There was one fighter that whenever he mentioned him, his eyes lit up with excitement and admiration. His gruff voice made him sound like Mickey, Rocky’s trainer from the film franchise, so a certain resonance has stuck with me ever since when I hear the name ‘Rocky Marciano’.
Many years later after my Grandfather had passed away I found out that there was something more than a love of boxing that connected the two men and set Rocky on the road to a career in boxing.
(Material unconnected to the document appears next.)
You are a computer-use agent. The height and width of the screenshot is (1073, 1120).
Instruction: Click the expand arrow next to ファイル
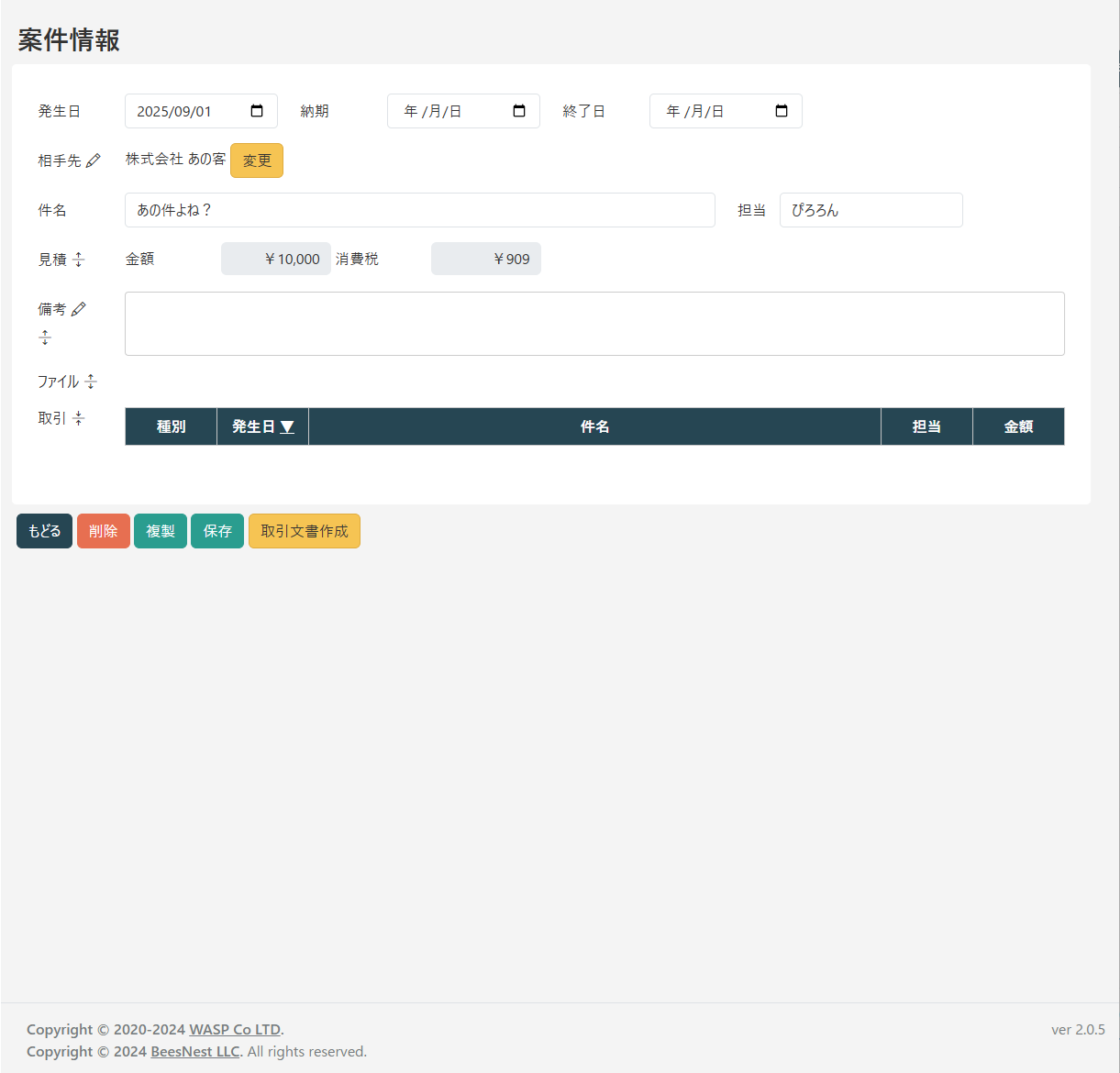tap(91, 381)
Rocco Francis Marchegiano was born to Italian parents in Brockton, Massachusetts, USA. He also played a part in the D-Day landings during the Second World War whilst based in Mumbles, Swansea Bay, Wales as an American GI billeted on the Pier. He helped ferry supplies to Normandy where my Grandfather was headed, but it was other events whilst in Swansea that proved pivotal for the belief he had something in his fists that could be his future.
Thousands of American servicemen were in Britain in the run up to the end of the war and they found themselves in a foreign land, perceived as ‘loud mouth Yanks’. Despite being a quiet, low-key, character Marciano found himself involved in a brawl in a pub in Swansea. He was in the Adelphi Hotel on Wind Street (now an American theme bar called ‘The Bucket List’) keeping himself to himself, when an Australian serviceman began goading and insulting him for not drinking alcohol. The story goes he asked for a glass of milk instead, as he didn’t drink alcohol. The Australian didn’t let up and started pushing Rocky around before he snapped. One punch to the jaw was enough to end the confrontation.
Marciano recalled: “The Aussie finished up sleeping on his back in a pool of his warm beer. The pub was called Adelphi. I wrote the name down just in case the Aussie had anything to say about the matter in the future.”
Rocky Marciano went on to become the only heavyweight champion in history to have retired with a perfect record having won all of his 49 fights (43 by KO) He has the highest KO% of any heavyweight champion. It is said that when he was in Britain he would go back to the Swansea bay area to revisit his wartime haunts and was especially fond of the Mumbles train that used to run from Swansea to the Mumbles pier where he was based.
He turned professional after the war in 1947 and defeated Jersey Joe Walcott to become undisputed world heavyweight champion in 1952, keeping his crown until retiring in 1955. He was known for his relentless fighting style, punching power and stamina. His trainer Charley Goldman used to say:
“He ain’t pretty; he’s just devastatin!”
Boxing historians rate him as one of the greatest heavyweights of all time and to think it may have all started in a bar in Swansea! The US military police rather than court martialling him for the brawl simply put him in the boxing team.
Marciano was also the inspiration behind the Rocky movie series. Rocky Balboa dreams of becoming like his idol Rocky Marciano.
Tragically despite surviving the war he died in a plane crash in 1969 aged just 46, but his legacy is assured as a true great of the ring and by all accounts a true gentleman outside of it as well.